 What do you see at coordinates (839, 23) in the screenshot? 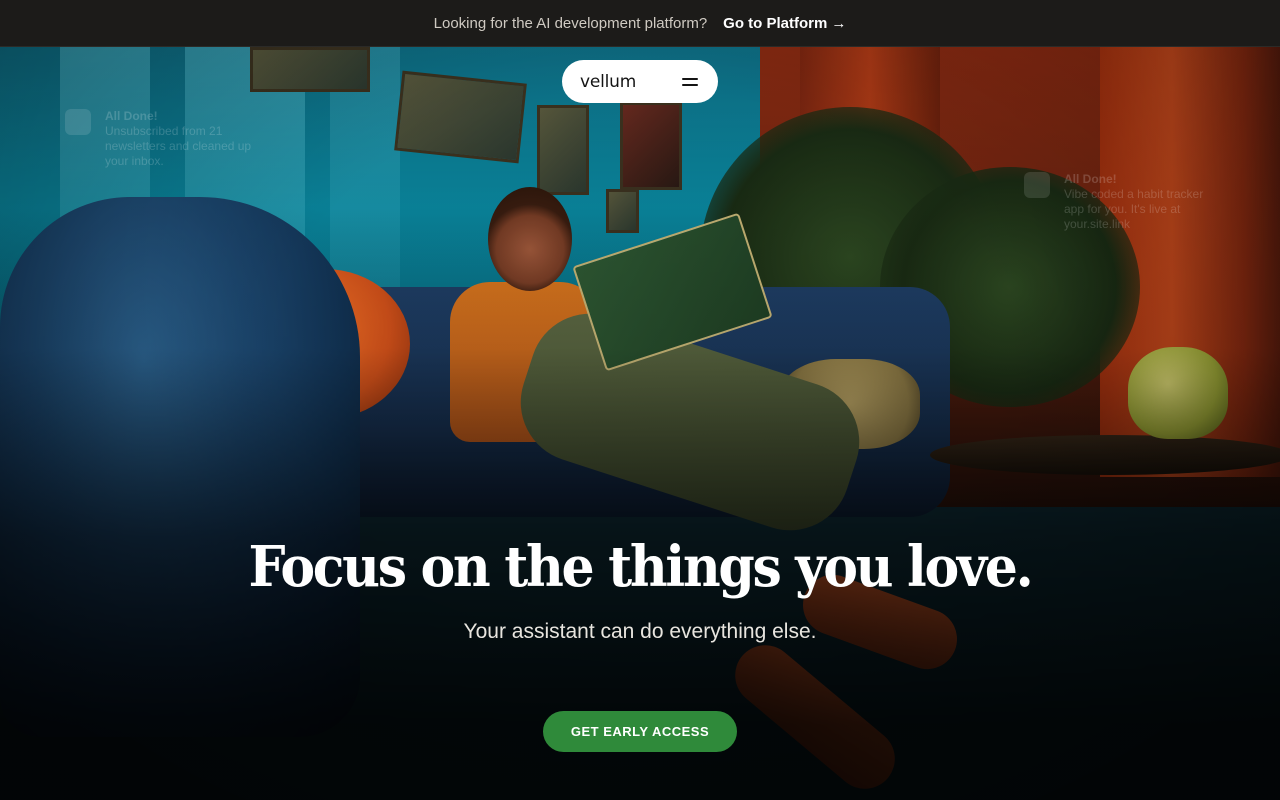
I see `arrow-right-icon: →` at bounding box center [839, 23].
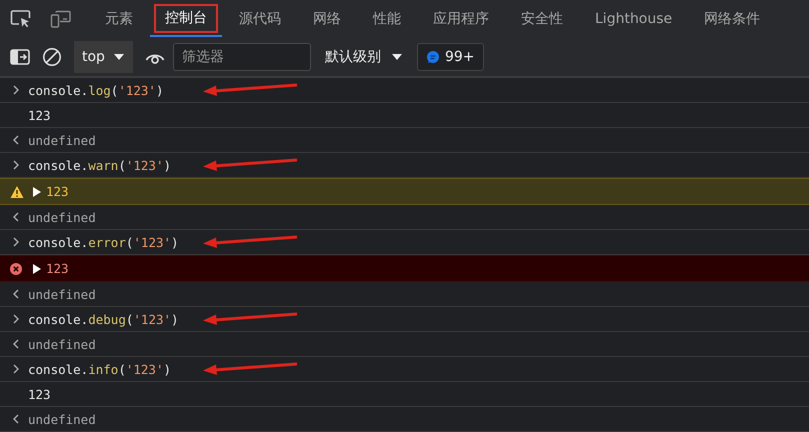 The width and height of the screenshot is (809, 432). Describe the element at coordinates (16, 268) in the screenshot. I see `error-icon` at that location.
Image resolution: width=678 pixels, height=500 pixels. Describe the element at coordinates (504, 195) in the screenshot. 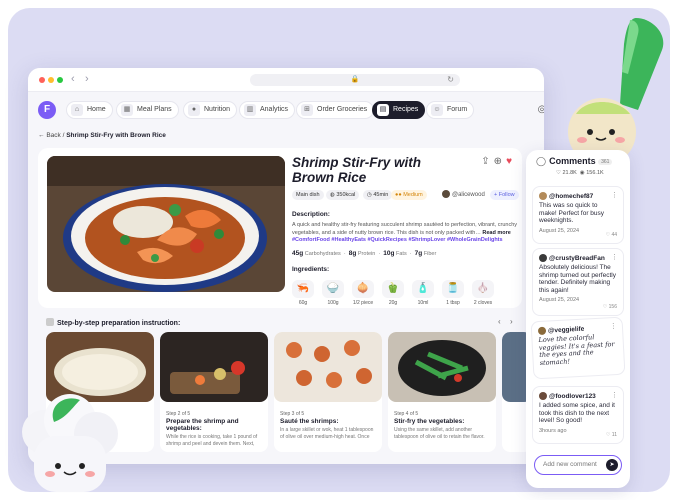

I see `follow-button: + Follow` at that location.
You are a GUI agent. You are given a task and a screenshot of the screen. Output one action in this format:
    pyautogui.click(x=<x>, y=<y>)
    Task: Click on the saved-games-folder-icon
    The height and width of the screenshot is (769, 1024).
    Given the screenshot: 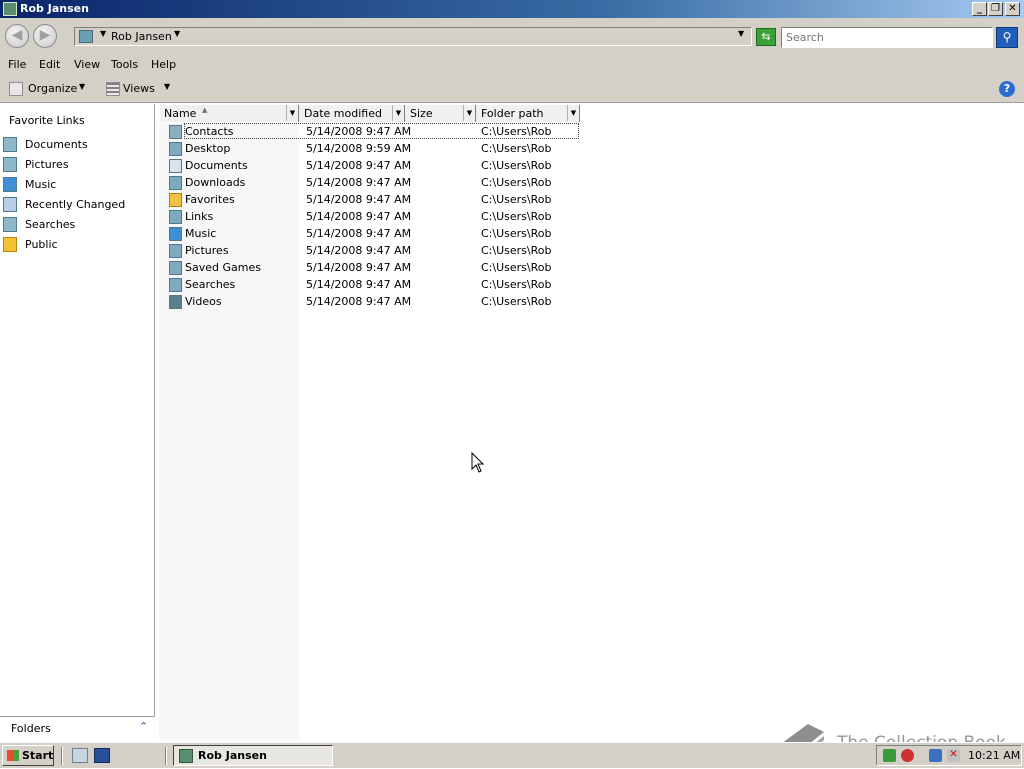 What is the action you would take?
    pyautogui.click(x=176, y=268)
    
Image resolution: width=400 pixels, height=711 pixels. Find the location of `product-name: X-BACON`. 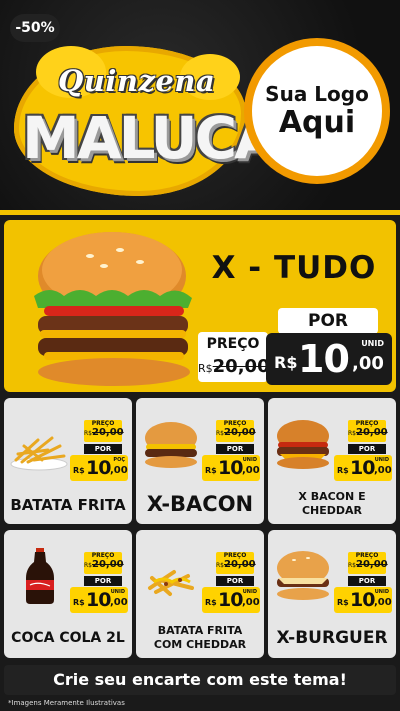

product-name: X-BACON is located at coordinates (200, 504).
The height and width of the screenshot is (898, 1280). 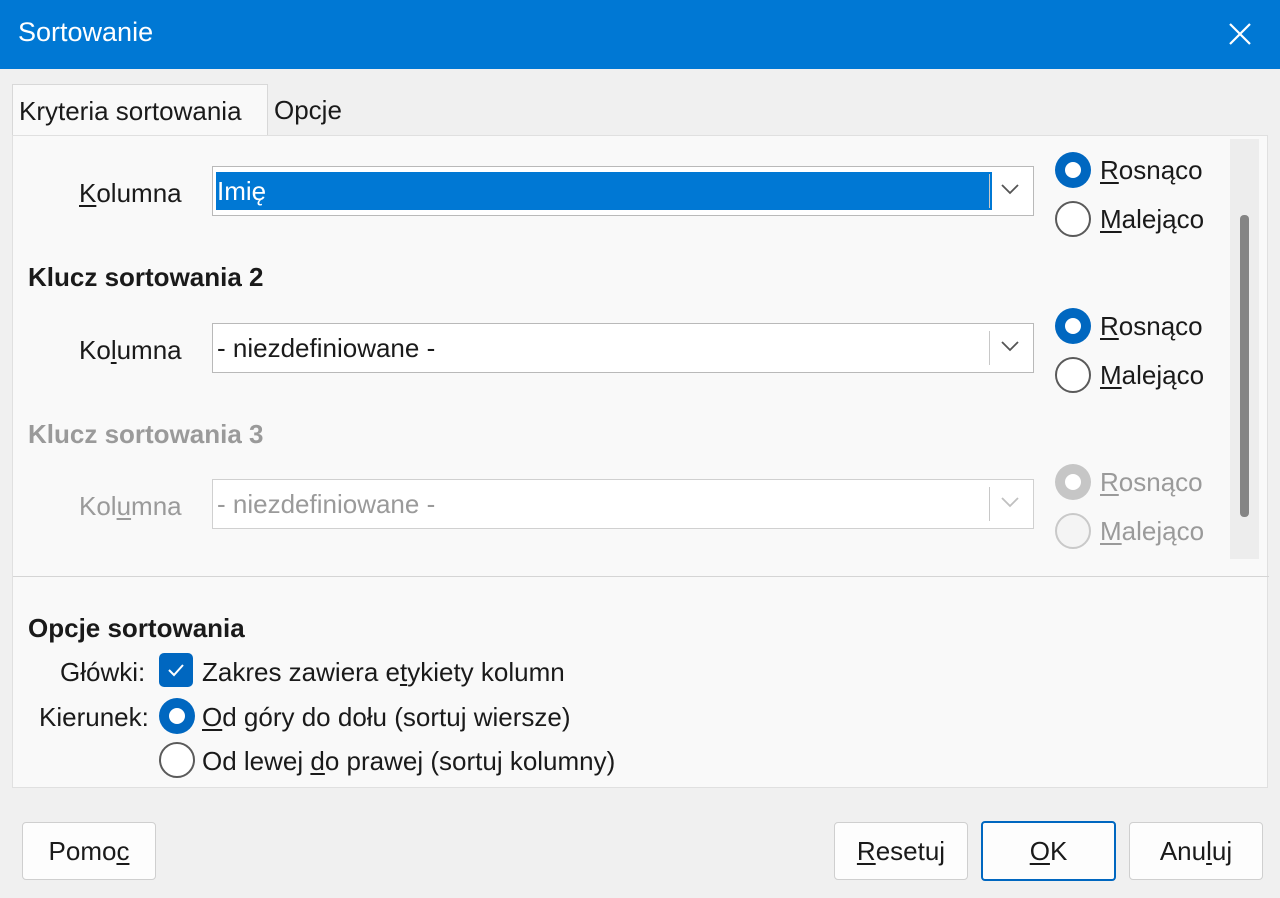 What do you see at coordinates (103, 672) in the screenshot?
I see `headers-label: Główki:` at bounding box center [103, 672].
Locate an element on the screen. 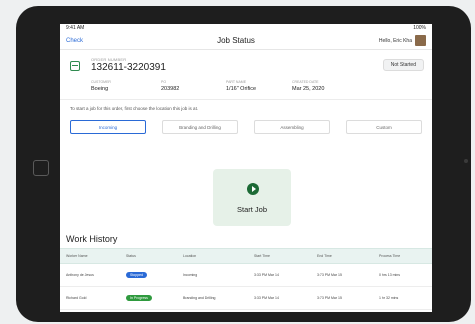 This screenshot has width=475, height=324. meta-part-name: PART NAME 1/16" Orifice is located at coordinates (241, 86).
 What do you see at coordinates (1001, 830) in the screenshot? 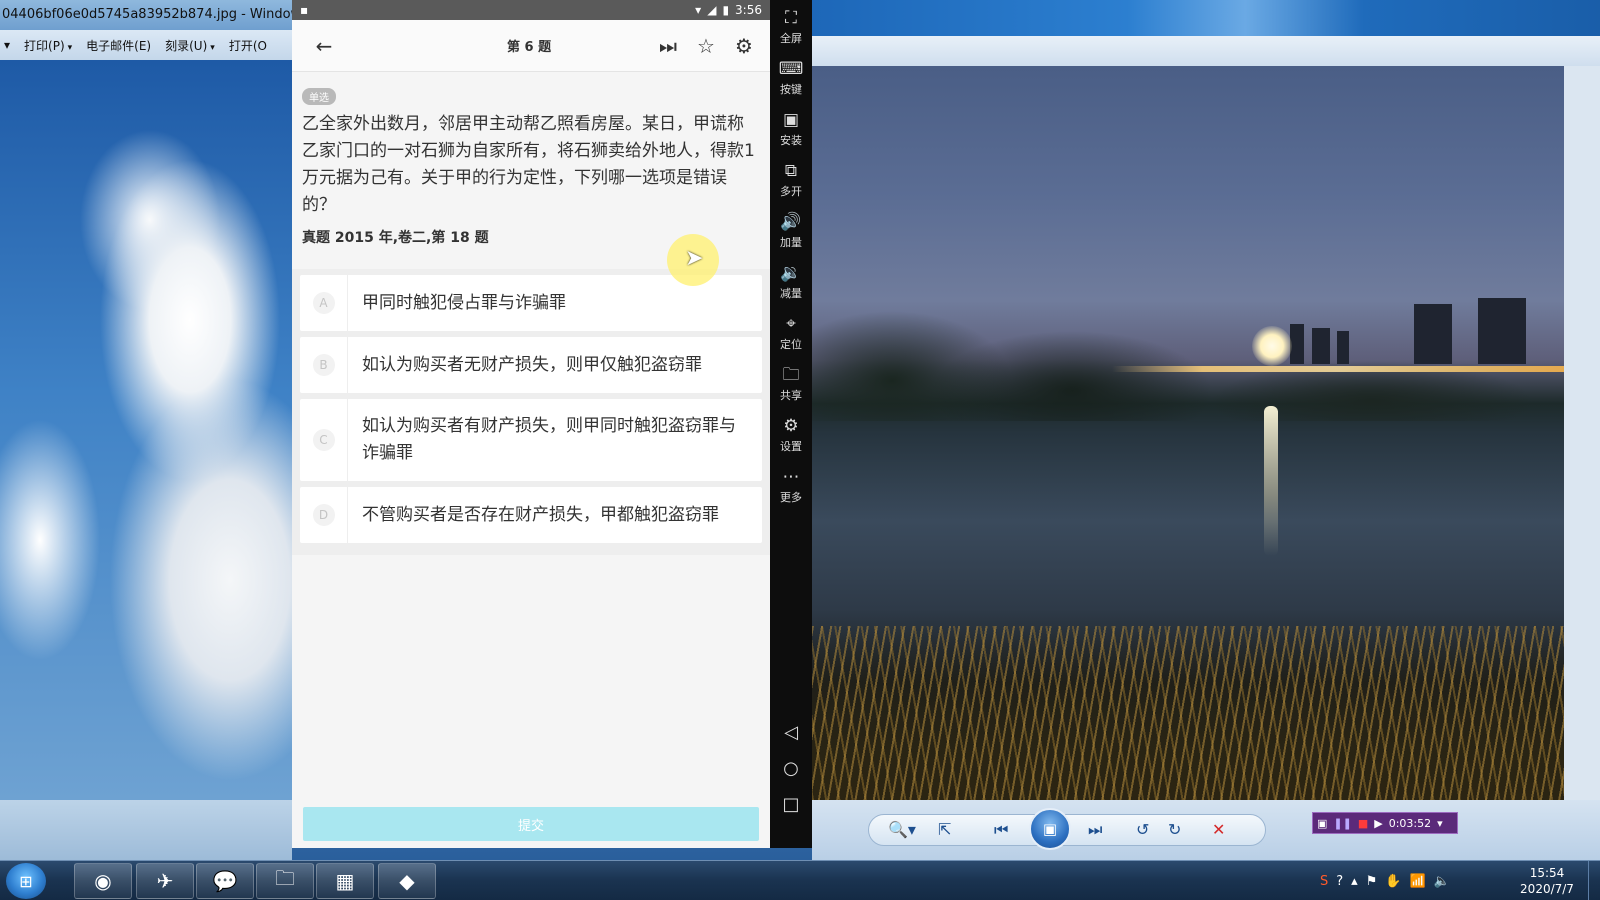
I see `previous-icon: ⏮` at bounding box center [1001, 830].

###

- WHAT TO PRODUCE
Retype the items word for word, starting at the line that contains "What do you see at coordinates (1001, 830)" and ending at the final line of the items. Leave the pictures out of your copy.

- COMPLETED EXERCISE
 What do you see at coordinates (1001, 830) in the screenshot? 
I see `previous-icon: ⏮` at bounding box center [1001, 830].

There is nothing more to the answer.